El entorno de Calatayud, al sur de la provincia de Zaragoza, ofrece rutas muy apetecibles de realizar en bicicleta de montaña, debido a sus impactantes formaciones rocosas y mesetas de la Sierra de Armantes. Es conocido también como el Far West zaragozano o el Utah español. En él nos podemos sentir como si estuviéramos en los senderos del Moab o el Monument Valley del oeste americano, pero en tierras aragonesas. Una ruta imprescindible si te gusta rodar rodeado de paisajes agrestes con tu bicicleta, o quieres obtener las mejores fotos de tu viaje.
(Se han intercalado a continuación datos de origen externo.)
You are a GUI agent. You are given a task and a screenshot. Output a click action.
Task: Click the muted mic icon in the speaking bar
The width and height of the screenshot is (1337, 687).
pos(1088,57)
En Mequinenza, en el extremo este de la provincia de Zaragoza, se encuentra el llamado Mar de Aragón, el Embalse de Mequinenza. Se trata de uno de los embalses más grandes de España, que contiene las aguas de la confluencia fluvial de mayor caudal de todo el país, la unión de los ríos Cinca y Segre con el Ebro. Esta ruta señalizada por iniciativa de la comarca del Bajo Cinca recorre el terreno quebrado de los alrededores del embalse. Se visita la presa del pantano, la parte alta de la Sierra de Mequinenza y el Pantano de Ribarroja. El recorrido posee subidas de pendientes constantes por terreno fundamentalmente seco.

Los límites de la provincia de Zaragoza llegan casi hasta el Prepirineo en la comarca de las Cinco Villas, cuya capital es el Sos del Rey Católico. Declarado Conjunto Histórico Artístico y Bien de Interés Cultural, este bello pueblo medieval emplazado sobre una atalaya para enfatizar su defensa siglos atrás es el punto de partida de una ruta circular sobre su atractivo entorno. El trazado pasa por la localidad de Navardún y sube hasta la Finca de Roita, donde podremos divisar su castillo medieval semiderruido, pero con bonitas vistas de la sierra y del enclave navarro de Petilla.